Compito da svolgere: Ricopia per intero, senza alcuna modifica, il testo qui sotto sulle ronde e sul Controllo di Vicinato a Monza.

Testo fornito:
##############################
Seguici su: Facebook  Instagram  YouTube

PeriferiaConcept resized

Prendo spunto da un articolo apparso su Il Cittadino di Monza riguardo alle dichiarazioni di una consigliera comunale durante la seduta del 16 gennaio sui cosiddetti maranza, così come da alcuni post sulla disponibilità di cittadini a svolgere attività di controllo. Quest’ultima notizia, in particolare, mi riporta alla mente qualcosa che sembrava ormai appartenere al passato: le improbabili e improvvisate ronde padane. Le squadre vaganti di maroniana memoria – era il 2009 – armate non di fucili, ma pronte a sparare cialtronate.

Nella nostra città esiste da molti anni il Controllo di Vicinato, costituito da gruppi di cittadini attivi e opportunamente regolamentato, che, attraverso la consapevolezza di ciò che succede nei quartieri, ha l’obiettivo di ridurre il degrado sociale segnalando le anomalie e le criticità in termini di reati contro le cose e le persone.
##############################
Righe di dati:

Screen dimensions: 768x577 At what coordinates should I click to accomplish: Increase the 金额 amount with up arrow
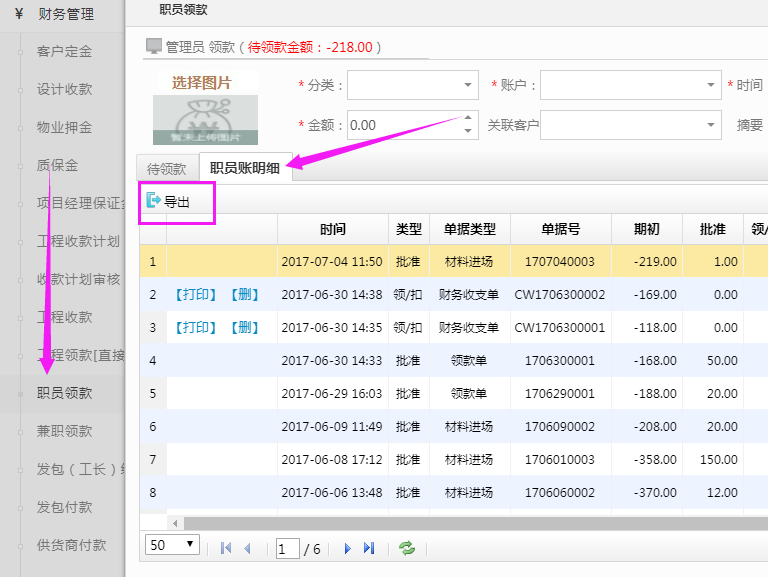469,119
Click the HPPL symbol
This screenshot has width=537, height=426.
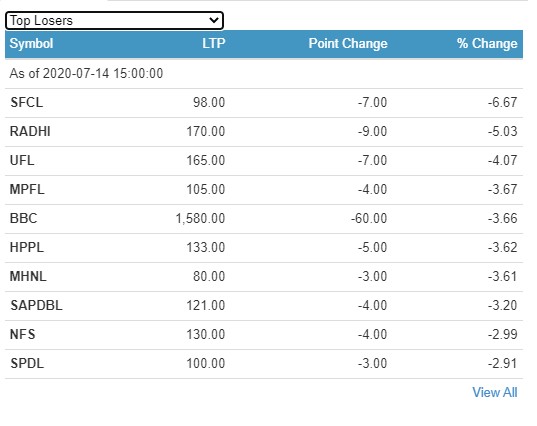27,248
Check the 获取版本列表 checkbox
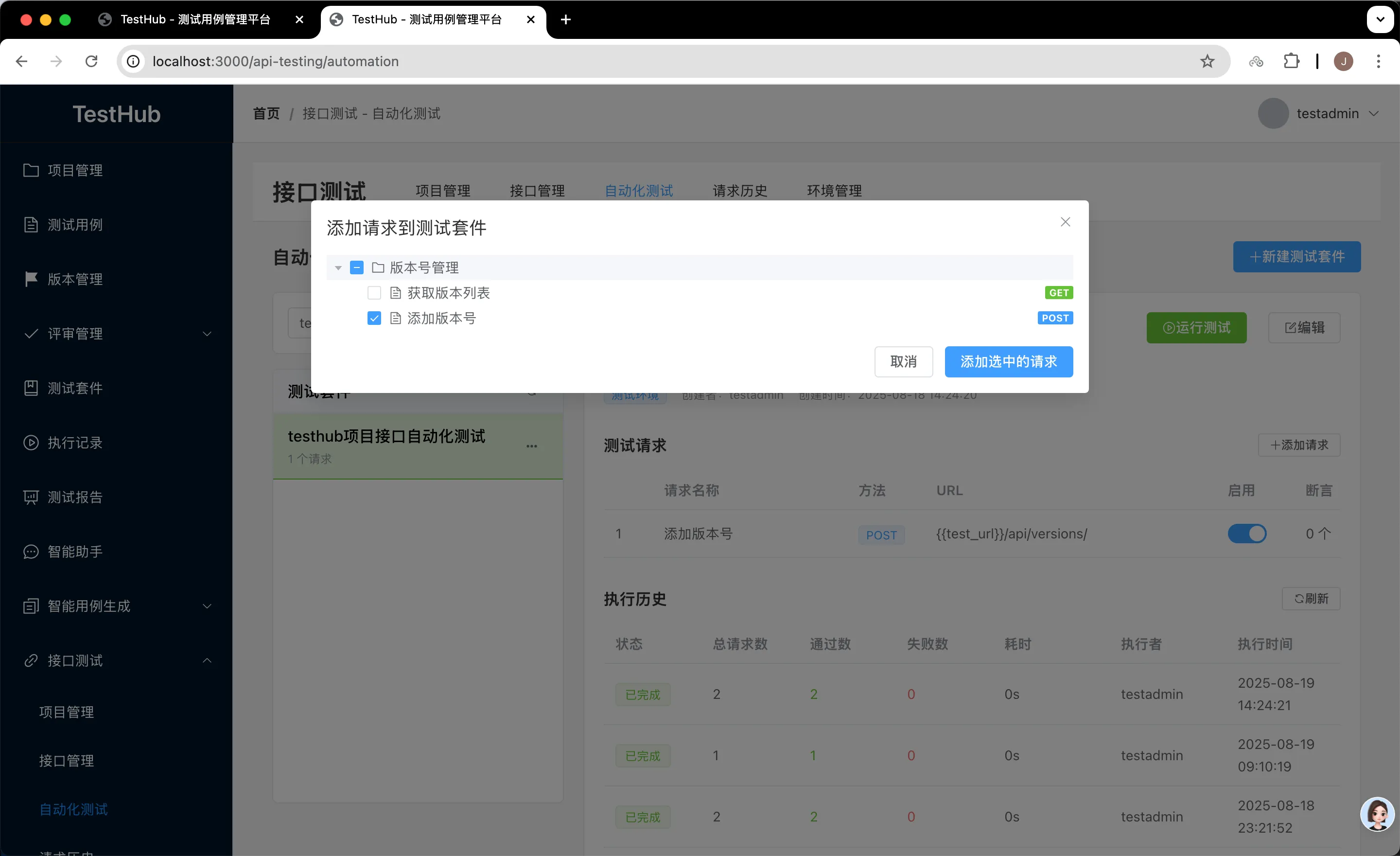1400x856 pixels. [374, 293]
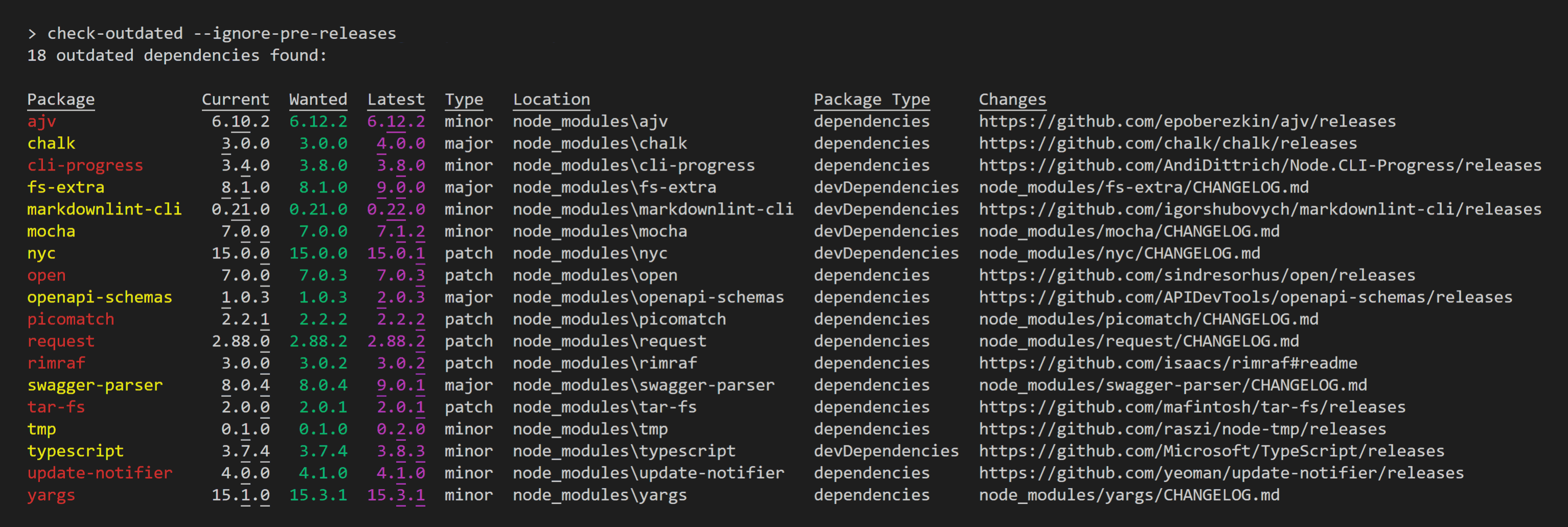Open the ajv GitHub releases link
The height and width of the screenshot is (527, 1568).
1187,122
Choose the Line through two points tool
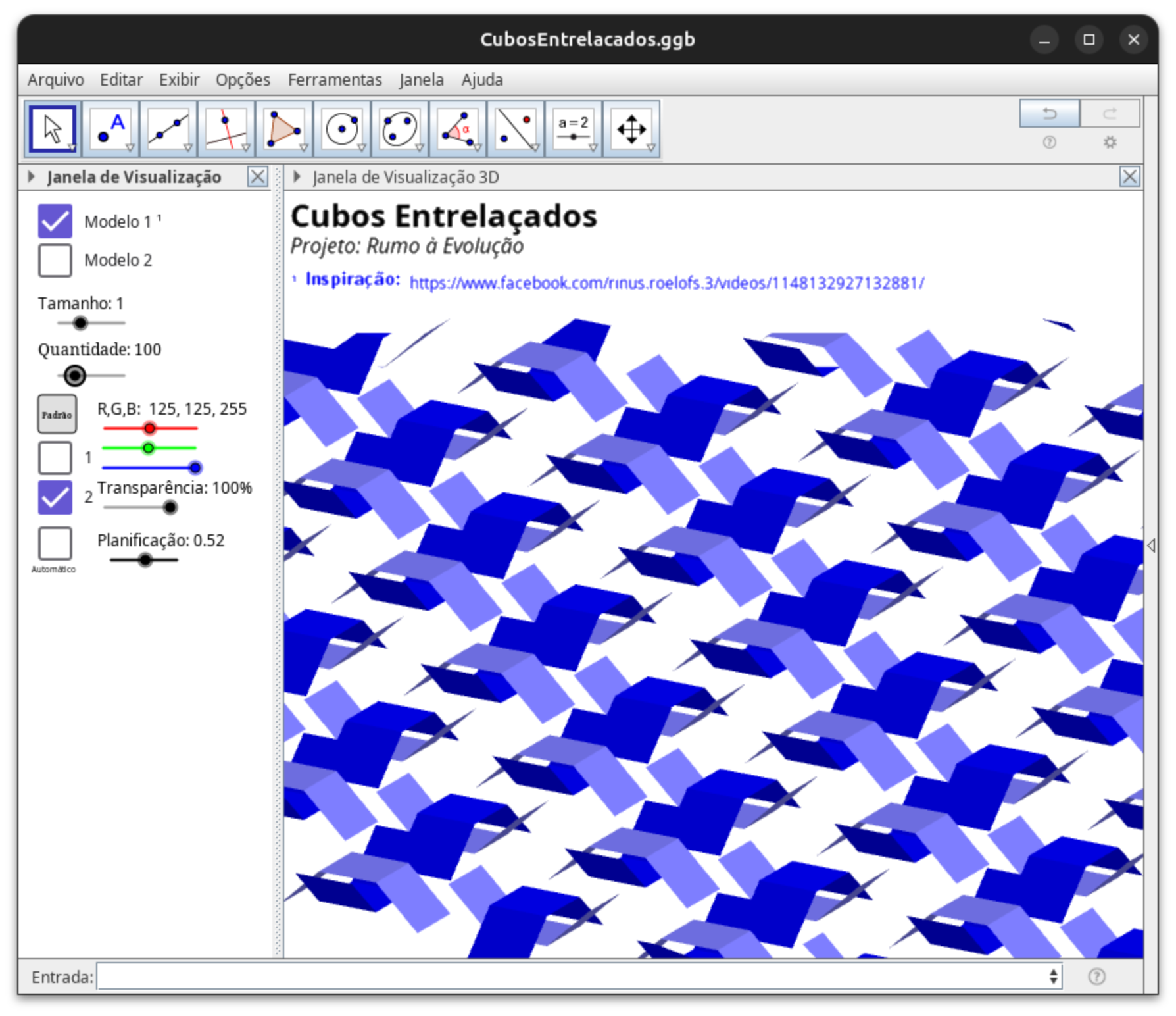Screen dimensions: 1176x1016 tap(168, 129)
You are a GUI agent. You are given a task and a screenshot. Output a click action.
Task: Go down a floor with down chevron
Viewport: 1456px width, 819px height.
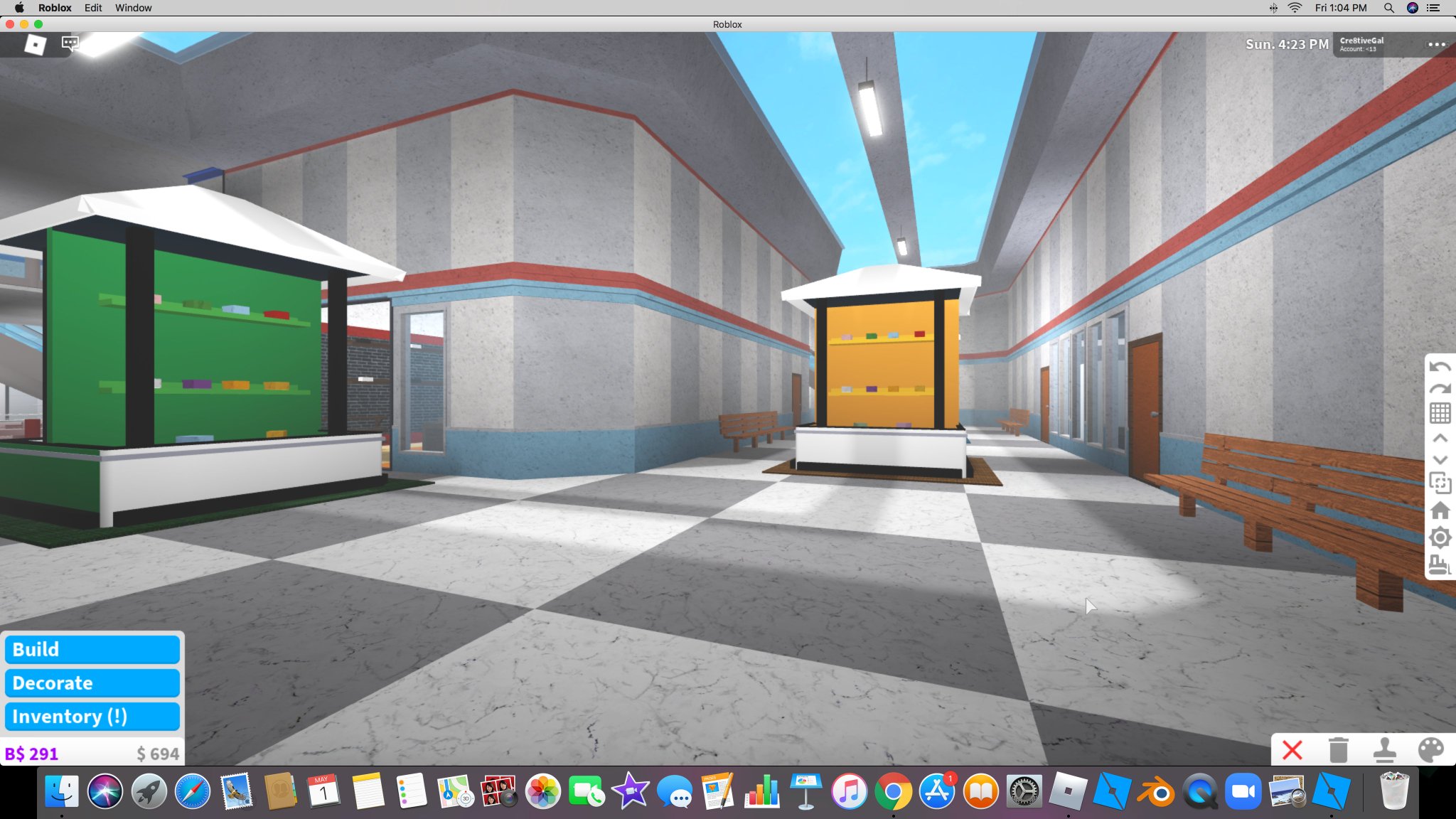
##############################
Risposta al compito:
Seguici su: Facebook  Instagram  YouTube

PeriferiaConcept resized

Prendo spunto da un articolo apparso su Il Cittadino di Monza riguardo alle dichiarazioni di una consigliera comunale durante la seduta del 16 gennaio sui cosiddetti maranza, così come da alcuni post sulla disponibilità di cittadini a svolgere attività di controllo. Quest’ultima notizia, in particolare, mi riporta alla mente qualcosa che sembrava ormai appartenere al passato: le improbabili e improvvisate ronde padane. Le squadre vaganti di maroniana memoria – era il 2009 – armate non di fucili, ma pronte a sparare cialtronate.

Nella nostra città esiste da molti anni il Controllo di Vicinato, costituito da gruppi di cittadini attivi e opportunamente regolamentato, che, attraverso la consapevolezza di ciò che succede nei quartieri, ha l’obiettivo di ridurre il degrado sociale segnalando le anomalie e le criticità in termini di reati contro le cose e le persone.